In 1841 Pilgrim (Barron), while passing through Pithoragarh, wrote : " The first view of Pithoragarh is striking,in one instant, when you reach the top of the pass (Chandak) which overlooks it,a wide valley bursts on the view, with
the small neat military cantonment,fort and scattecyan villages, and meandering streams, which distribute fertility to thousands of well cultivated fields....... I was apprehensive, too, that the beauties of Nainital had exhausted the store,
and found that I was never in my life more mistaken."
Pithoragarh is a small town, which gives its name to the district. It lies in the centre of the western half of the Soar Valley which resembles the Kashmir valley on a miniature scale. It is prettily dotted with villages, generally placed on eminences. The view from some of the higher altitudes in Pithoragarh captures the snow-capped peaks of Panch Chulhi, Nanda Devi and Nanda Kot.
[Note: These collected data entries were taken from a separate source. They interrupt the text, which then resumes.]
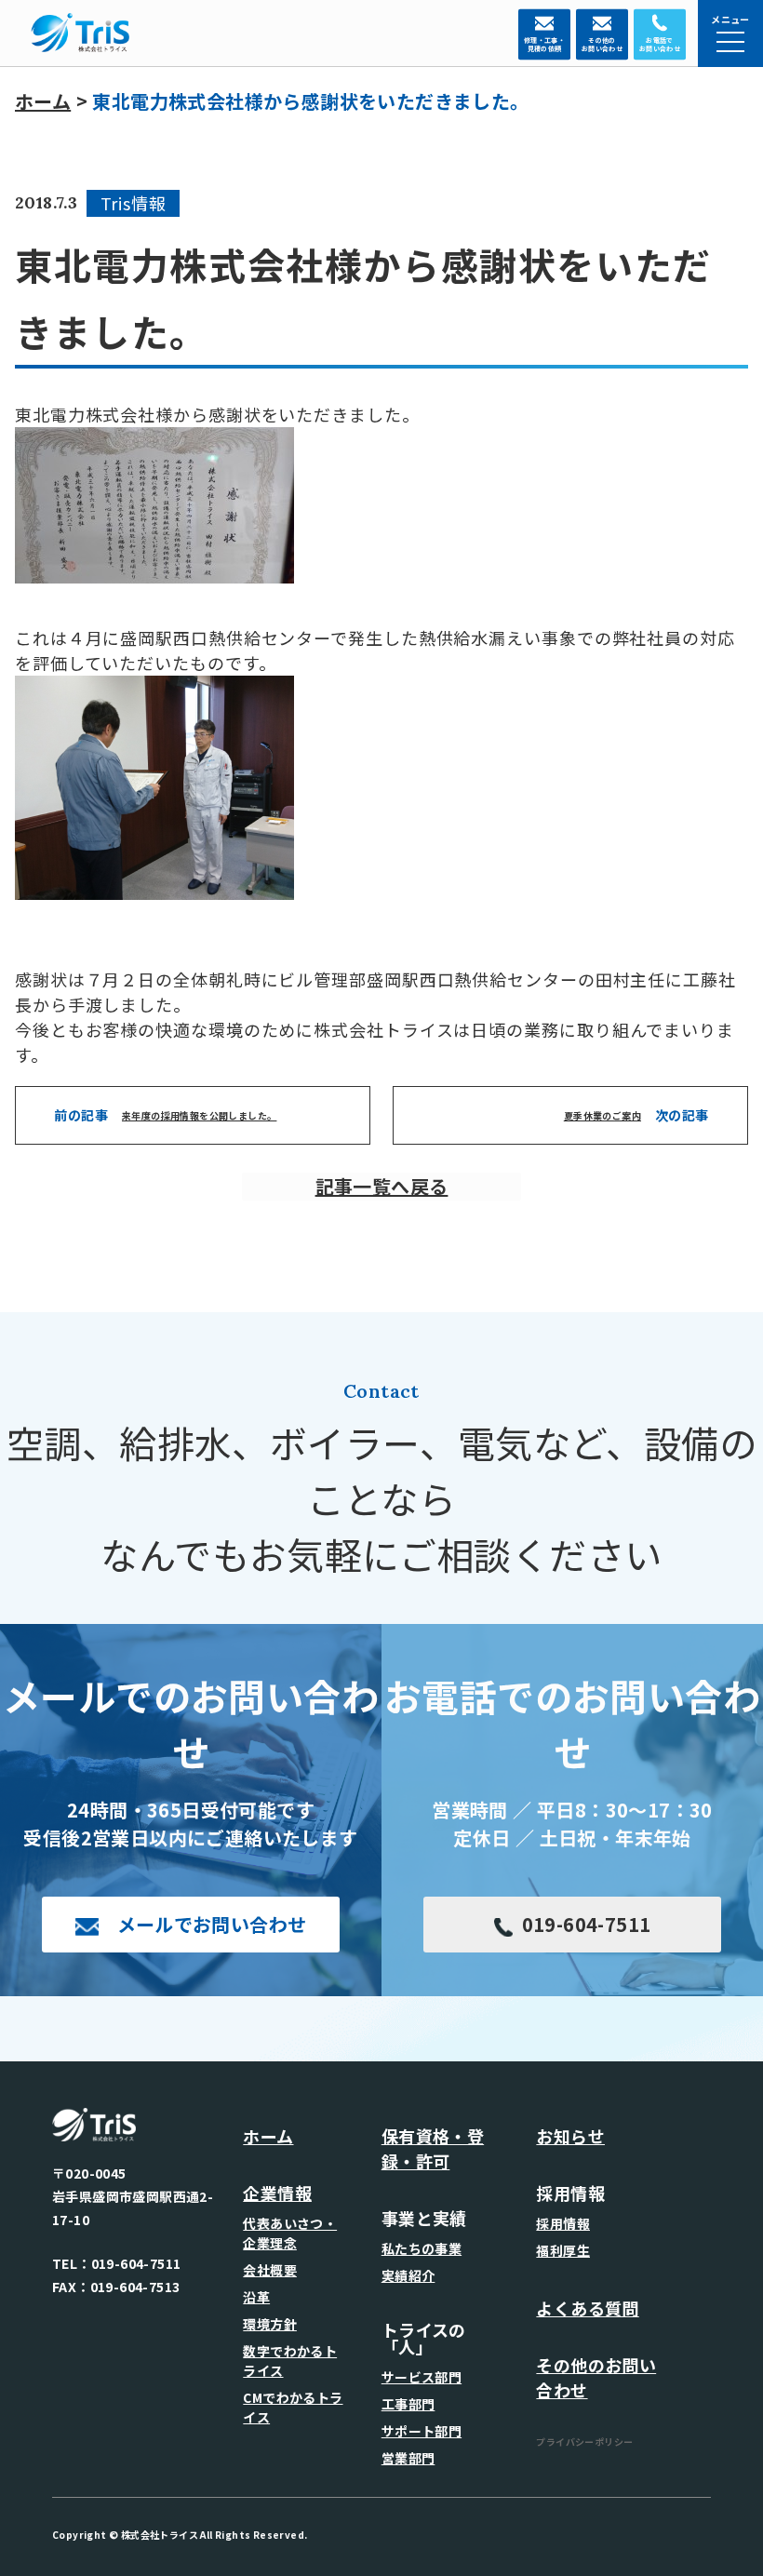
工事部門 (408, 2404)
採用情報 (563, 2223)
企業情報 (277, 2192)
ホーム (43, 100)
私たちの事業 (422, 2248)
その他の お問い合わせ (602, 44)
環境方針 (270, 2323)
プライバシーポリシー (584, 2442)
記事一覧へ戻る (381, 1186)
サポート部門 (422, 2431)
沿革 (256, 2297)
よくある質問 (587, 2308)
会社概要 (270, 2270)
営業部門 (408, 2458)
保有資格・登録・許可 (433, 2148)
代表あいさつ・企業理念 (290, 2233)
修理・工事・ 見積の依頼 (544, 44)
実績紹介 (408, 2275)
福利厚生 (563, 2250)
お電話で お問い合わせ (660, 44)
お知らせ (570, 2136)
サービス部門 (422, 2377)
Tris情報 (133, 203)
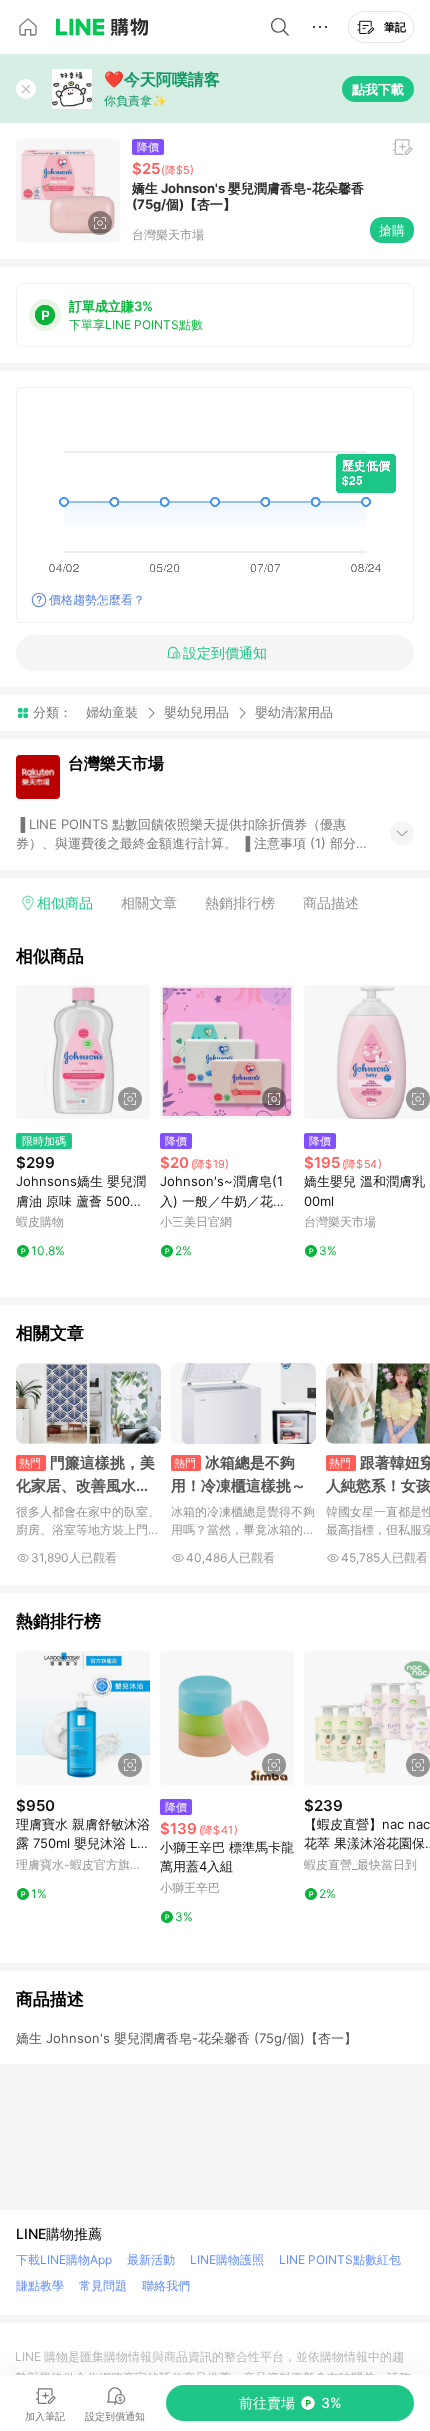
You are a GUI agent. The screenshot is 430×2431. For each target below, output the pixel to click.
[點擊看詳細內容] (83, 1052)
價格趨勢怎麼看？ (97, 599)
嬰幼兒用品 (196, 712)
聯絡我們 (166, 2285)
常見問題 (103, 2285)
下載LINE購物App (64, 2259)
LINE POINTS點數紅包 (340, 2259)
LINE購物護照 (227, 2259)
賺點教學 (40, 2285)
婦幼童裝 (112, 712)
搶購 (392, 230)
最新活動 (151, 2259)
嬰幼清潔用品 (294, 712)
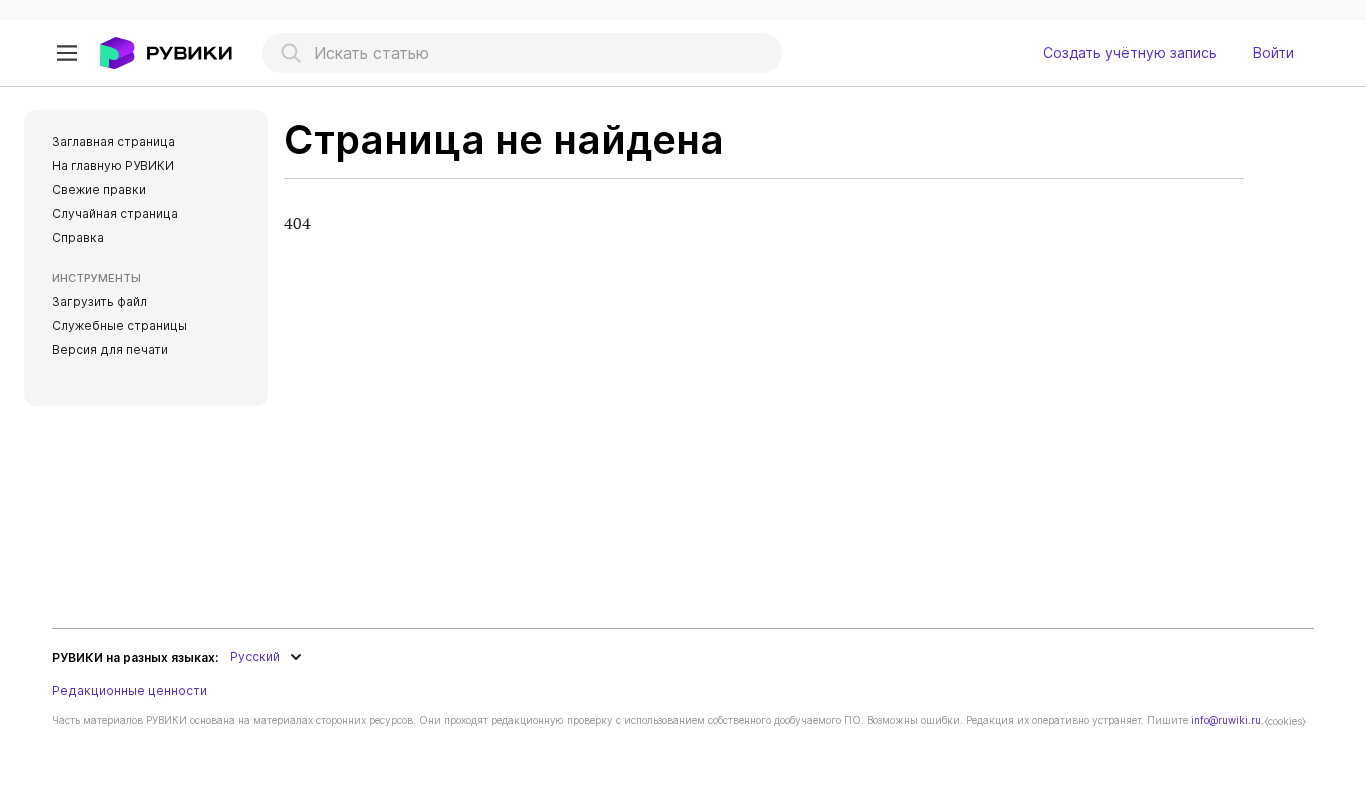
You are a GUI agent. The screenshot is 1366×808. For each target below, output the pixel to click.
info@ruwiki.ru (1226, 720)
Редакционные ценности (129, 690)
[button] (67, 53)
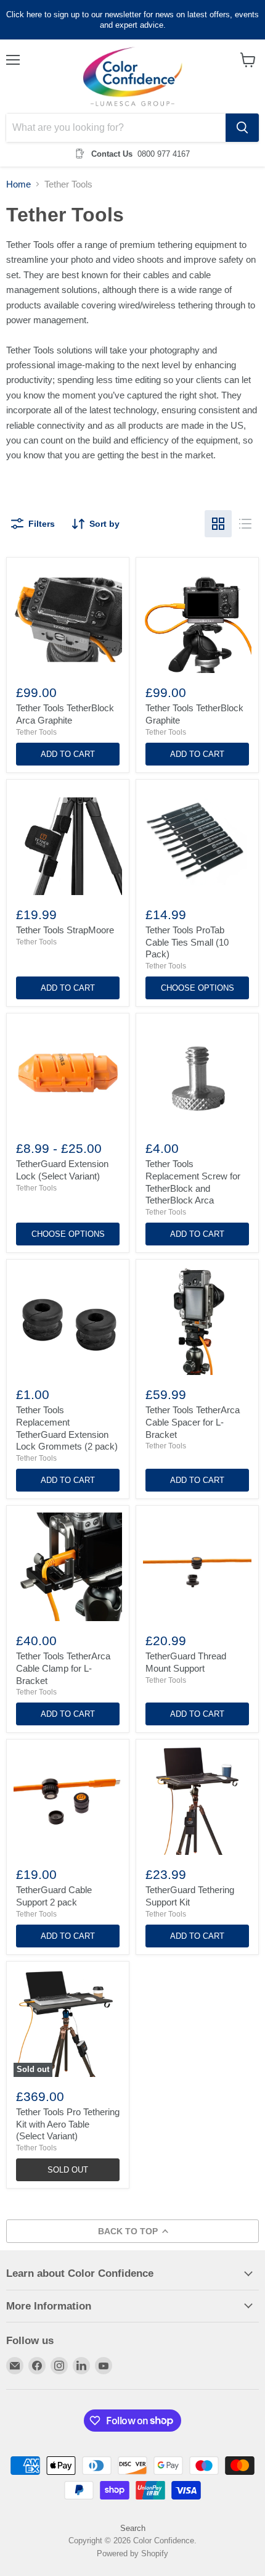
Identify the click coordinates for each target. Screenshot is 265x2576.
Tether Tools (36, 732)
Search (132, 2528)
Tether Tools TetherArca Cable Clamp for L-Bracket (63, 1668)
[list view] (245, 523)
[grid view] (218, 523)
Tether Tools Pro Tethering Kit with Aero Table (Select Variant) (68, 2124)
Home (18, 184)
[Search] (242, 128)
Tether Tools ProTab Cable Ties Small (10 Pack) (187, 942)
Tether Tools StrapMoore (65, 930)
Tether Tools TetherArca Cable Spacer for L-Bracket (192, 1422)
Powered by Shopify (132, 2553)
The town is set in a valley popularly known as "Soar" (root meaning is Cool) and lies in the centre of four hills Chandak, Dhwaj, Kumdar and Thal Kedar, and stretches in the southern flank to Jhulaghat demarcated by the Kali river adjoining the barren peaks of Nepal Hills.
Pithoragarh, is known as the gateway to the Himalayas from the north, as pilgrims trek through this town to the Kailash, Lake Manasarovar, and Om Parvat.